*Fragment strony:*
******************************
W 1881 r. parafianie wybudowali szkołę ewangelicką. Po kilku latach zdecydowano się wybudować kościół w Opatowie. Murowany gmach kościoła opatowskiego wzorowany był na laskowskim. Świątynia ta posiadała wejście od wschodu i nie miała wieży. Wieżę kościoła wymurowano po południowej stronie prezbiterium i nałożono ośmiograniasty stożek z kulą i krzyżem dopiero pod koniec XIX wieku. Jerzy Badura bardzo sprawnie kierował nową parafią. Uczestniczył w diecezjalnym synodzie pastorów w Ostrzeszowie, gdzie omawiano sprawę „polskiej książeczki dla konfirmantów”. Opracowywał pisma dla polskiej ludności ewangelickiej w państwie pruskim. Jednak już wiosną 1883 roku przeszedł do Międzyborza. W zasadzie można powiedzieć, że pastor musiał opuścić swoją młodą parafię. Zbyt wyraźnie i wytrwale podkreślał swoją polskość, był częstym gościem nauczycieli szkół katolickich i ewangelickich. Patronowi parafii nie odpowiadał tak postępowy duchowny i stąd  nie uzyskał ponownej nominacji. Jego miejsce zajął Niemiec, pastor Bruno Andreas Morwitz, (wcześniej parafia Grabów), pracujący w Laskach od 1883 r. aż do 1923 r.
******************************
*Wybrane pozycje:*
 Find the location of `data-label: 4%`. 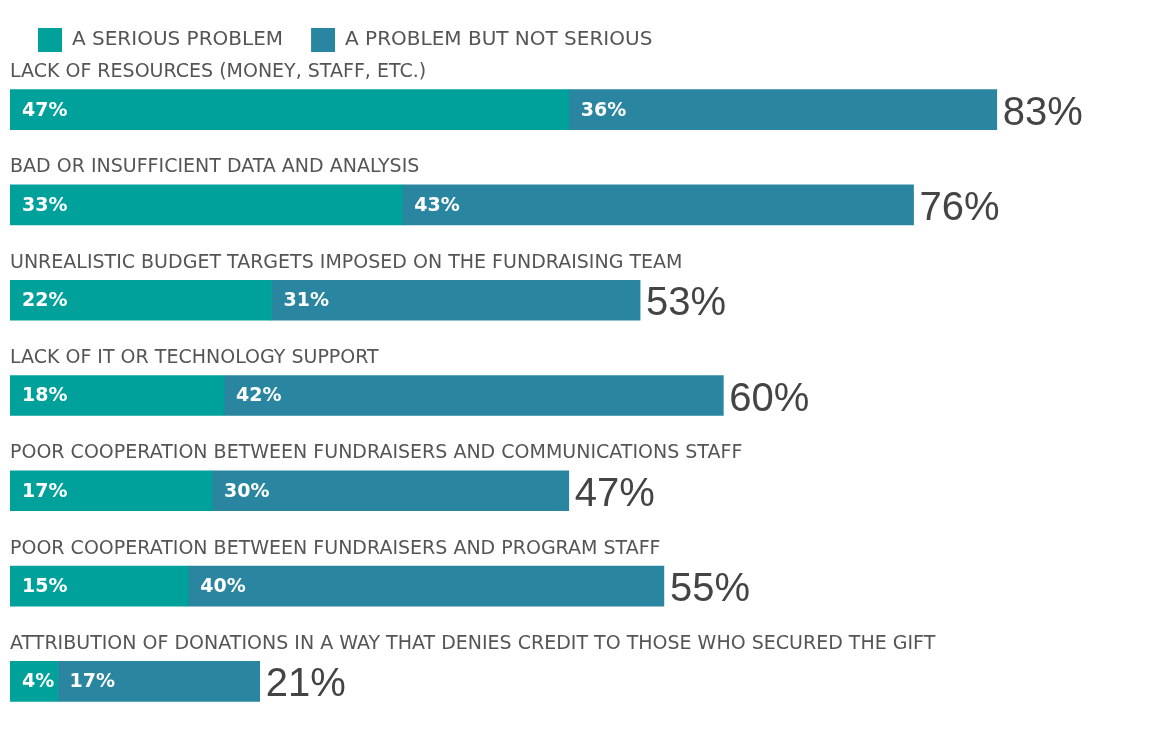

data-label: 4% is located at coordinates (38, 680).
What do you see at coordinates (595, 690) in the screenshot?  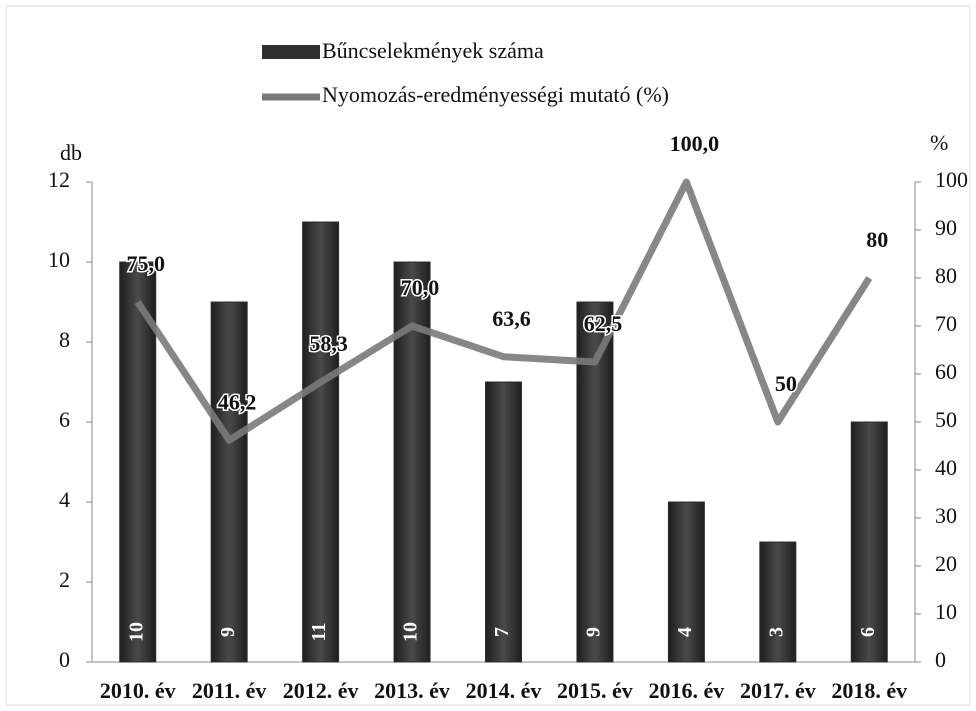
******************************
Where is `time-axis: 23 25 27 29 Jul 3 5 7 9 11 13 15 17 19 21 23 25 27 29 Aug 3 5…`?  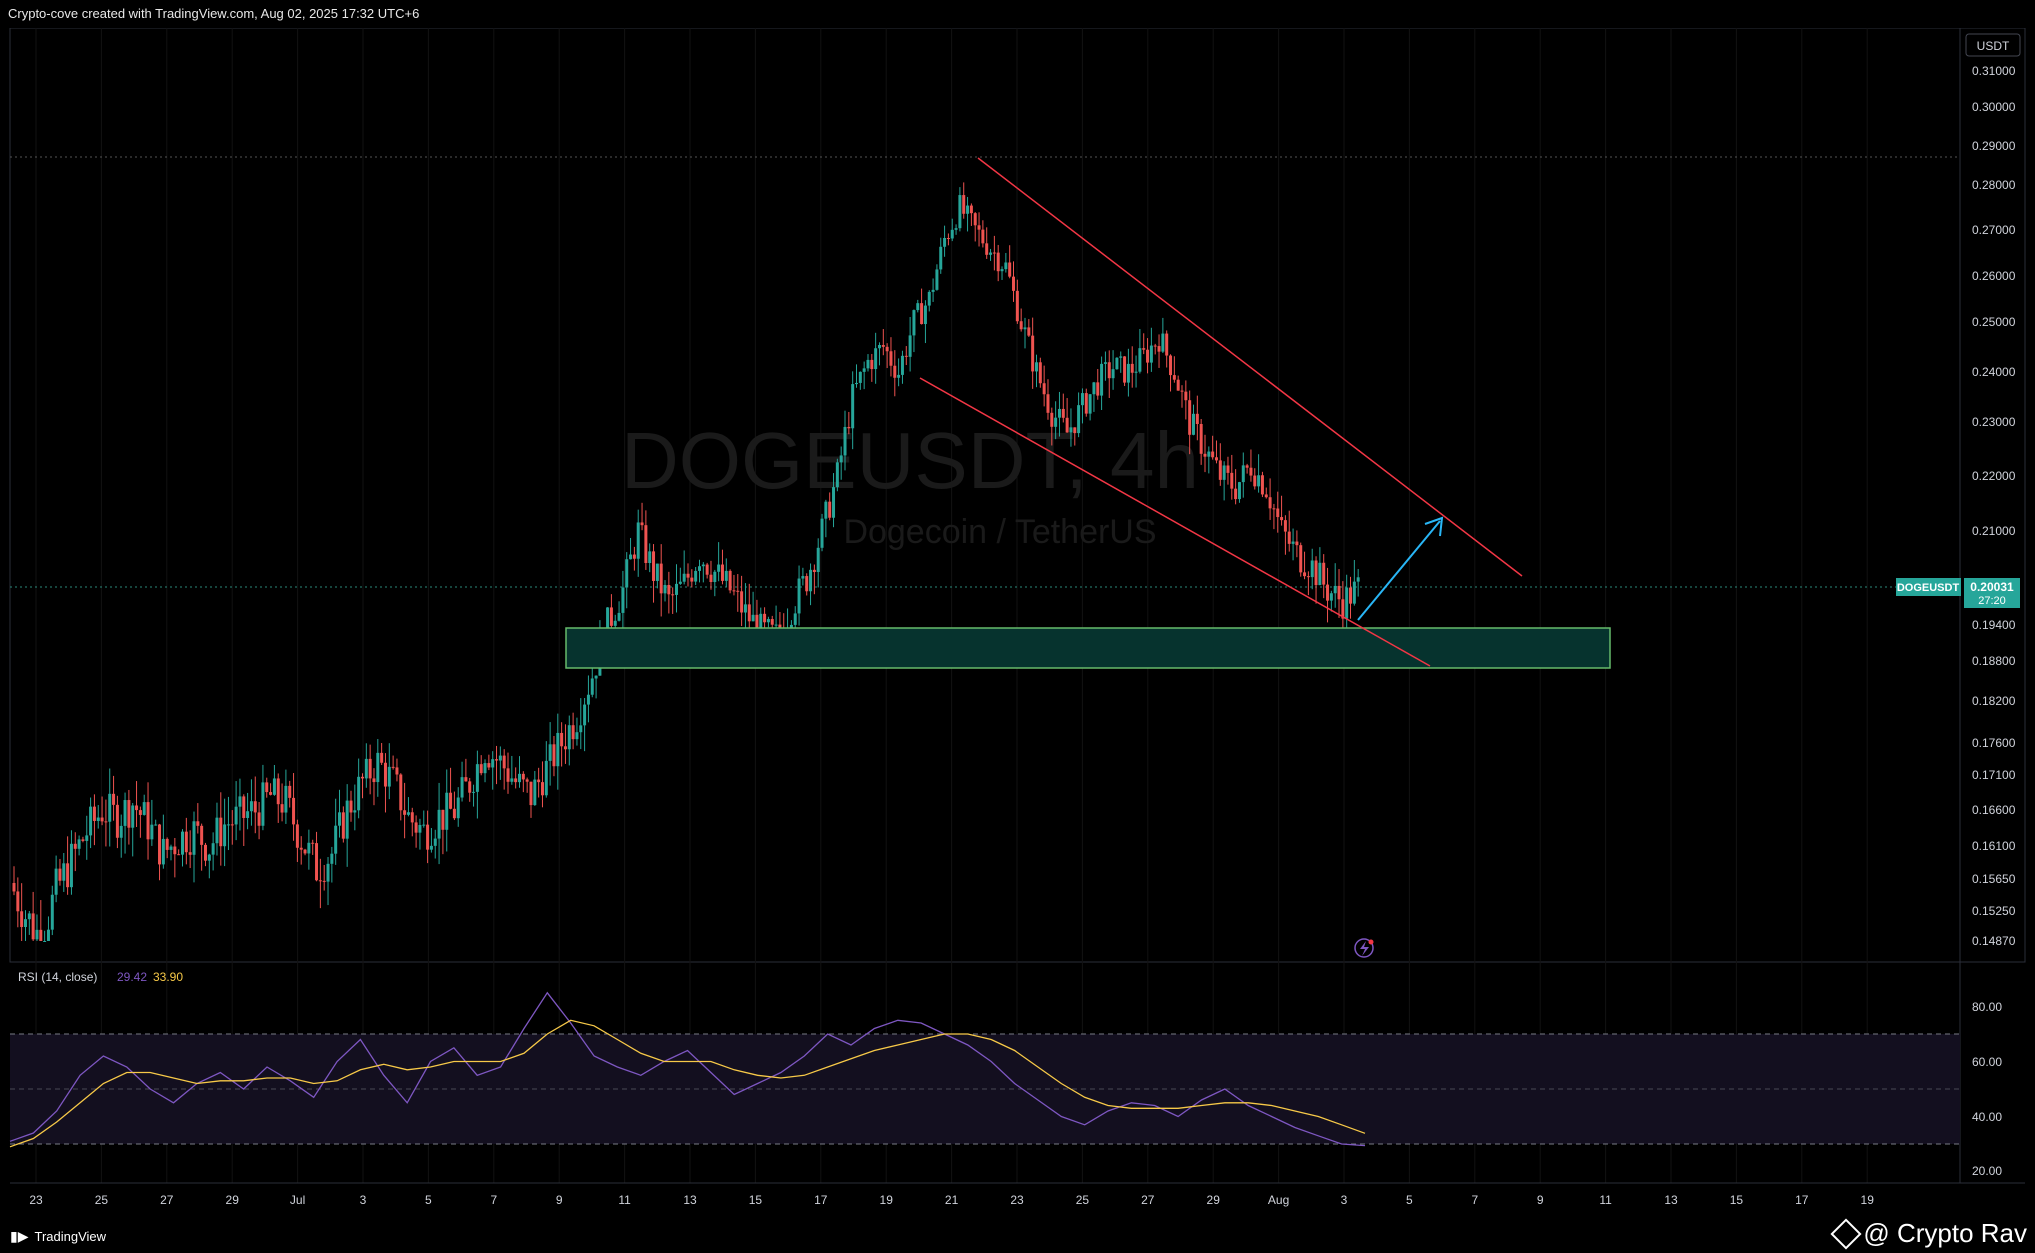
******************************
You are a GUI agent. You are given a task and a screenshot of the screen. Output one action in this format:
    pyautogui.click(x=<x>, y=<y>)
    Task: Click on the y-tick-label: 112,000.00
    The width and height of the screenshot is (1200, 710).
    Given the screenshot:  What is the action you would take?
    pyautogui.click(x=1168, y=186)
******************************
*Wymagania zadania:* Do którego roku pastor Bruno Andreas Morwitz pracował w Laskach według fragmentu strony? Pozycje nie mają tu żadnego znaczenia.

*Odpowiedź:* Do 1923 roku.